Old City overflows with Philadelphia and American history, and is home to countless landmarks that remind us of times gone by. In a neighborhood full of historic landmarks, the bus ramp leading from Market Street out to Penn’s Landing is an unfortunate monument to regrettable urban planning policies of the mid-20th century. A portion of this ramp met the wrecking ball a few years back next to Penn’s Landing, but the ramp that parallels Market St. along its western approach to 2nd Street remains and doesn’t appear likely to go anywhere anytime soon. Not only does this ramp create an unpleasant pedestrian experience, the inclusion of a SEPTA bus depot below the ramp adds to the auto-heavy feeling of the area. Add that to one of the worst on-ramps we’ve ever seen for a road as big as I-freaking-95 across Front St., and you have an area that is best avoided by the double decker buses full of tourists.

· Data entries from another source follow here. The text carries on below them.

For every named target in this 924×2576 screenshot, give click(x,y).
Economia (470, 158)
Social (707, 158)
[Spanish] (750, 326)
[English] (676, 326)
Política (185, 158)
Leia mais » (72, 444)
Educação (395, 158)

Looking NW from Market & Front at the bus ramp and SEPTA turnaround underneath
Looking SE towards the Statue of Tamanend at the entry ramp to I-95

While it may be difficult to see, there is actually a parking lot wedged between this ramp and the existing buildings just to the north. Patriot Parking has been operating here for about a decade, but thanks to a zoning update, we are excited to say that something pretty big is in store for this tricky and inconspicuous site. Let’s get our bearings straight before we get to the news.

101Market-01 Aerial
An aerial of the site, with the property highlighted in yellow
Looking east from near 2nd & Market
A street-level look at the narrow parking lot as seen from Front St.
Another view of the site from the raised ramp

A little birdie (or a zoning permit), let us know there are now residential plans for this home for cars – a seven-story, 35-unit apartment building. This structure will sit on the wider, western edge of the site, still allowing access to the 22 parking spaces (out of the current 42) which will remain on the property. A roof deck and balconies will also provide some pretty sweet views and may be close enough to Panorama Wine Bar to have them pass you a carafe roof to roof. Additional bicycle parking will also be included for this property which almost literally sits on top of the 2nd Street station of the MFL just steps away.

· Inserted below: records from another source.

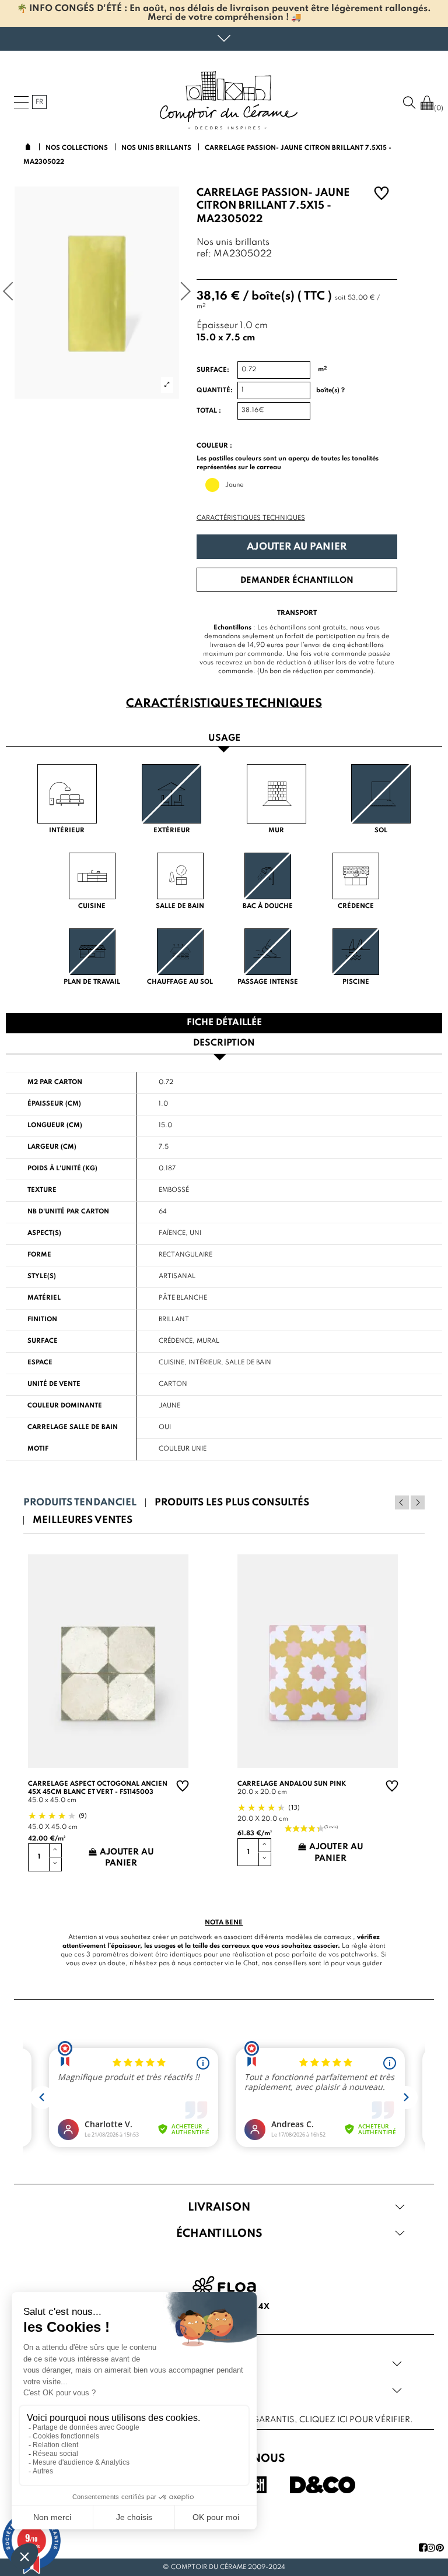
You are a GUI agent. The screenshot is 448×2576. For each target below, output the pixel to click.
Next (418, 1502)
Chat (250, 1963)
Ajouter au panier (296, 547)
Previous (402, 1502)
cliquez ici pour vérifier (354, 2420)
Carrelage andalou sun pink (291, 1783)
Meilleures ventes (82, 1520)
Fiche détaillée (224, 1022)
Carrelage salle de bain (72, 1427)
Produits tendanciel (79, 1502)
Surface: (213, 370)
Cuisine (171, 1362)
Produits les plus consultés (232, 1502)
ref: (204, 254)
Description (224, 1043)
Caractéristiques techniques (251, 518)
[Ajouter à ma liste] (381, 194)
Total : (209, 410)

A look at the site plan shows the new building footprint on the west side of the property
The elevation drawing provides little in terms of details

We are all for more pedestrians and fewer cars on this block which turns into something of an on-ramp. However, we are hopeful that the upcoming mega-projects close by will change the feel of this stretch even more. After visiting the site of both the transformational Penn’s Landing Park and the Durst mixed-use development that was to be developed in tandem, there haven’t been many obvious signs of action. But we are very pleased to say that this will change soon, as a groundbreaking for the park is taking place next week.

The grand plans from Durst for the Penn's Landing of the future
The Park at Penn's Landing, breaking ground next week (at last!)
Will we see these plans come to fruition?

We are still many years away from this transformation of the Delaware River waterfront, but these steps are slowly but surely making every nook and cranny denser and more pedestrian friendly. Who knows, future residents here may even enjoy a view of the park or at least a view of some high rises along the waterfront. Either one sounds like a better experience than a roaring I-95.